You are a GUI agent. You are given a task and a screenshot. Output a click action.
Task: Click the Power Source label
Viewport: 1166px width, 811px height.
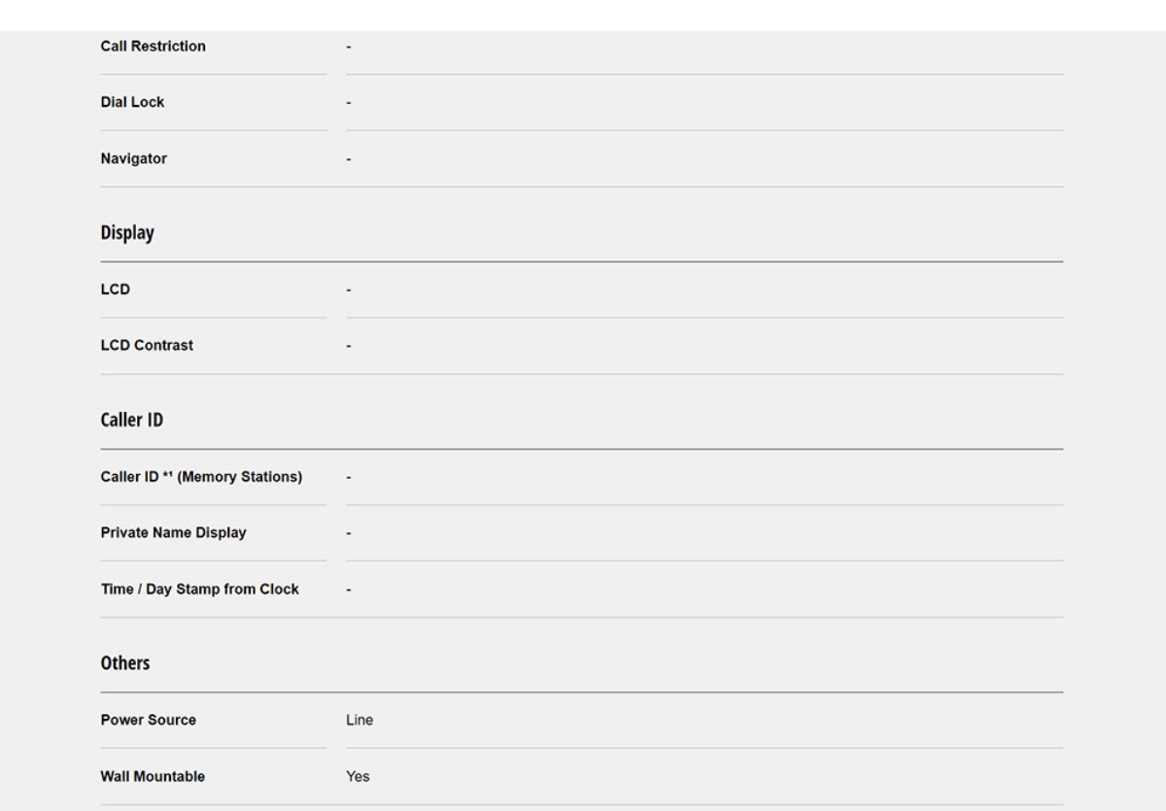149,721
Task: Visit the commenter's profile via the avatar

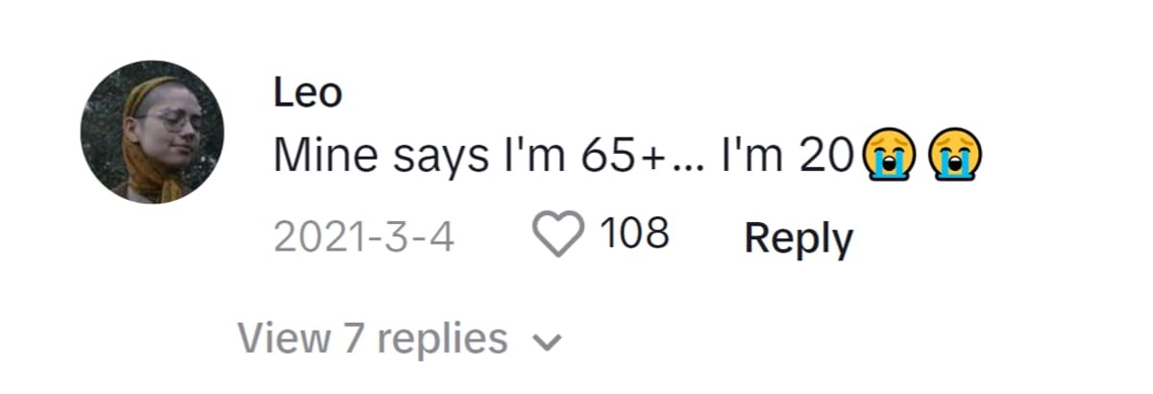Action: pos(152,132)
=-=-=
Print each entry precisely as written; the pictures stay out.

You are a GUI agent. You are given a task and a screenshot. Output a click action.
Task: Click the Power Source label
Viewport: 1166px width, 811px height.
149,721
Task: Visit the commenter's profile via the avatar

Action: pos(152,132)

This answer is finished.